遊休農地での菜の花栽培から、資源循環サイクルを地域で実現しようとする「菜の花プロジェクトが全国各地に広がりを見せている中、甘楽町でこの取り組みを進めている「菜の花プロジェクトin甘楽」の代表・強矢(すねや)義和氏に取り組みを話していただきます。


講師:強矢義和氏  (すねや・よしかず)
平成16年にプロジェクトを16人で設立。甘楽町内の遊休農地25ヶ所に菜の花を植え、花を楽しんだ後油搾り、地域の特産として販売、使用後の油は回収してバイオディーゼル燃料としてトラクターなどに使う資源循環の取り組みを県の菜の花エコプロジェクト推進モデル事業として展開。群馬県でも先進的取り組みとして多くの自治体からの視察や、JA女性会、農水省研修所、くらしの会、生協パルシステム、環境カウンセラー等で講演を行っている。




 世界の温暖化と遊休農地


ここ近年の気候について

 今年の夏は本当に暑かったですね。100年に一度の異常気象とか、観測始まって以来の猛暑日、真夏日が続いたのは記憶に新しいところです。一方で4月16日に菜の花まつりというのをやったんですけど、なんと前日は40年ぶりの雪がたくさん降りました。確実に地球が異常気象になっているのが実感できました。
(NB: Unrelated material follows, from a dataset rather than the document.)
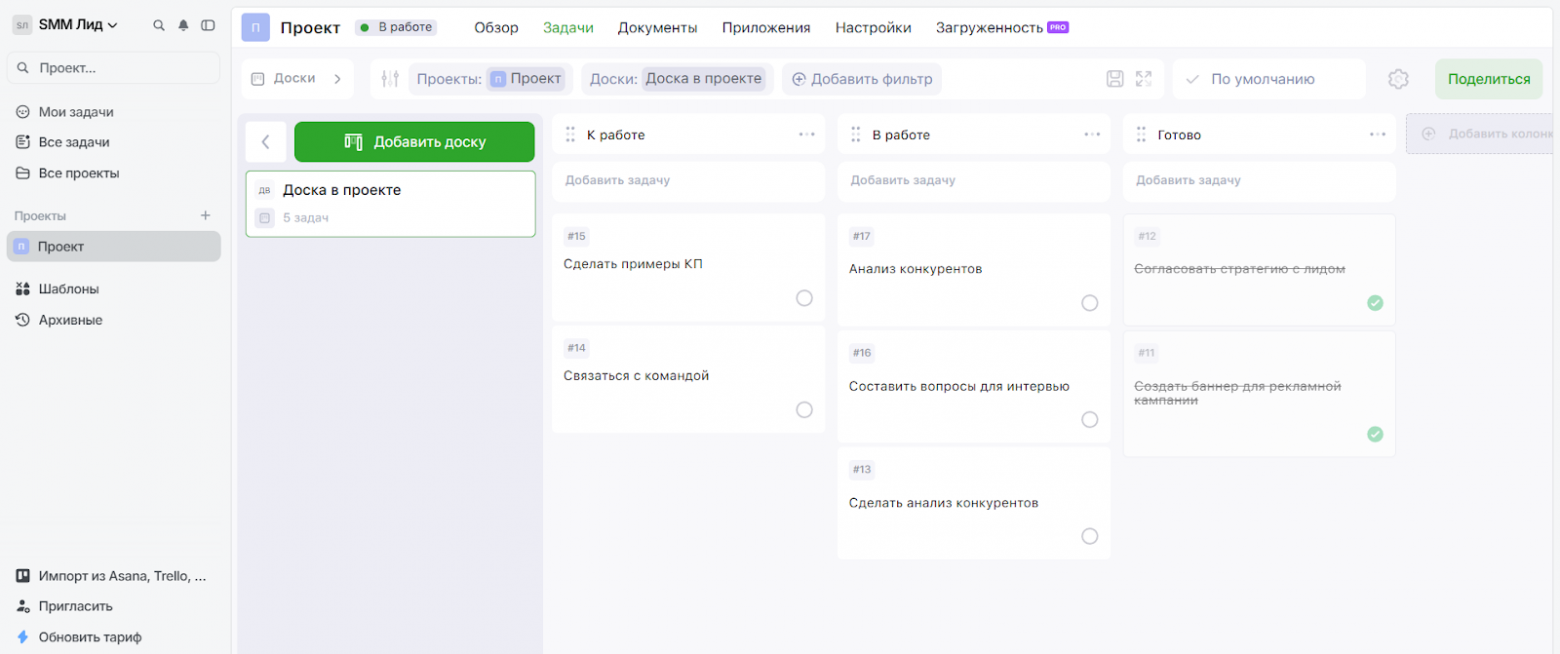Mark task 'Сделать примеры КП' as complete
1560x654 pixels.
(x=804, y=298)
 これは今年の夏のおおまかな地球の様子なんですが、偏西風というの地球の西から東にいつも吹いているんですが、ことしはロシアで北に曲がった後、パキスタンの方に南下、それから日本の北を囲 んでいます。ロシアは何と、平年より10度以上の高温となり37度を記録、北国でランニング姿で水を浴びる人の姿が見られました。そして高熱と乾燥によりたくさんの森林火災が起こったのです。一方ロシアの東側では低気圧で偏西風が南に押し下げられて、パキスタンなどはまれに見る洪水が起きました。普段は乾燥地帯なんだそうですが。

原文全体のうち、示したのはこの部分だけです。